Beyond that, the sense of entitlement that Weinstein brings to sexual abuse suggests that he’s a man who lives outside the law, and that he’ll therefore stop at nothing. In “She Said,” we never see Weinstein’s face, but we hear him — on the phone, and in the chilling actual recording made by Ambra Battilana Gutierrez of her encounter with Harvey and his coercive tactics in the hallway of the Peninsula Hotel. And we see him from the back, a man who carries himself like an ogre. Fear, and the fight against it, is a key theme of “She Said.” The film places that fear — of joblessness, of shame, of physical and spiritual desolation, of dark cars following you in the night — at the epicenter of the culture of abuse.

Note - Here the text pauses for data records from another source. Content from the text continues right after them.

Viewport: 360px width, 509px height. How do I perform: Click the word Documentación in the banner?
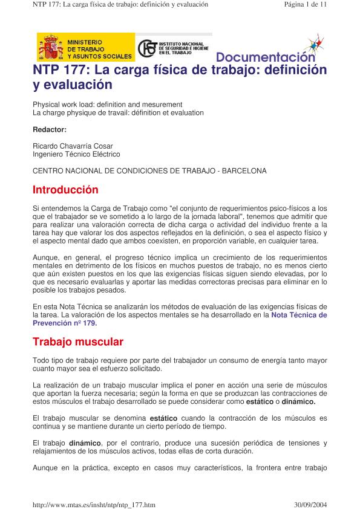coord(265,57)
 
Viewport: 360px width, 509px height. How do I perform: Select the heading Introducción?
coord(65,190)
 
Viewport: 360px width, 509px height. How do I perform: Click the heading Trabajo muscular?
coord(78,342)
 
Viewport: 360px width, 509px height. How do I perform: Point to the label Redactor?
coord(50,129)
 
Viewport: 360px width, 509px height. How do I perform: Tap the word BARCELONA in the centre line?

Following the template of “All the President’s Men” and “Spotlight,” “She Said” is a tense, fraught, and absorbing movie, one that sticks intriguingly close to the nuts and bolts of what reporters do. When Twohey and Kantor start showing up, often unannounced, at the homes of former Miramax assistants, the look of grim dread on the faces of those women says more than their words. We see the reporters at home, juggling work and husbands and kids, and we feel their deep solidarity with the women they’re trying to coax into talking. Their reporting connects former assistants, movie stars (McGowan, Gwyneth Paltrow, and Ashley Judd, playing herself), as well as the financial executives who oversaw the payouts to silence Harvey’s victims. We see the journalistic juggling they have to do to build a sense of collective power in these women where there’s been none. (There’s also the added pressure when they learn that Ronan Farrow is working on the same story at The New Yorker.) Strand by strand, Twohey and Kantor weave the tale of a sinister corporate web with Harvey the toxic spider at its center.

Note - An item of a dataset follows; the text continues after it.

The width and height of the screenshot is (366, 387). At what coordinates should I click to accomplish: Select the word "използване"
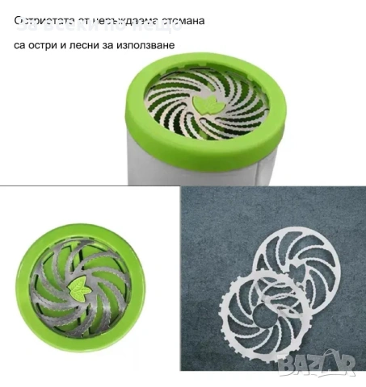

In the brightly lit offices of the Times, the editors add a spice of dramatic tension — Patricia Clarkson, terse and worldly as Rebecca Corbett, who will never tip her hand as to just how badly she wants this story (though we read it in the dance of Clarkson’s eyes), and Andre Braugher as Dean Baquet, a born negotiator who knows how to handle a terrorist like Weinstein. Mulligan, now wily and now explosive, and Kazan, who beneath Kantor’s Poindexter façade creates a stunning X-ray of the journalistic mind whirring away, are a dynamic and, at moments, moving team of ace reporter operatives.
Yet for everything that works about it, “She Said,” after its superb first hour, doesn’t built to an electrifying payoff in quite the way you want it to. It’s not so much that we know what’s coming as that the story stops gathering a sense of intricacy. Can Twohey and Kantor get one or more of Harvey’s abuse survivors to go on the record? Without that, they have no story. Yet somehow, in the course of waiting for that breakthrough moment, the film starts to feel more targeted, less epic than what the Weinstein saga became: a prophecy of how the world had to change. “She Said” remains compelling, but by the end the deliverance you feel is more redux than revelation.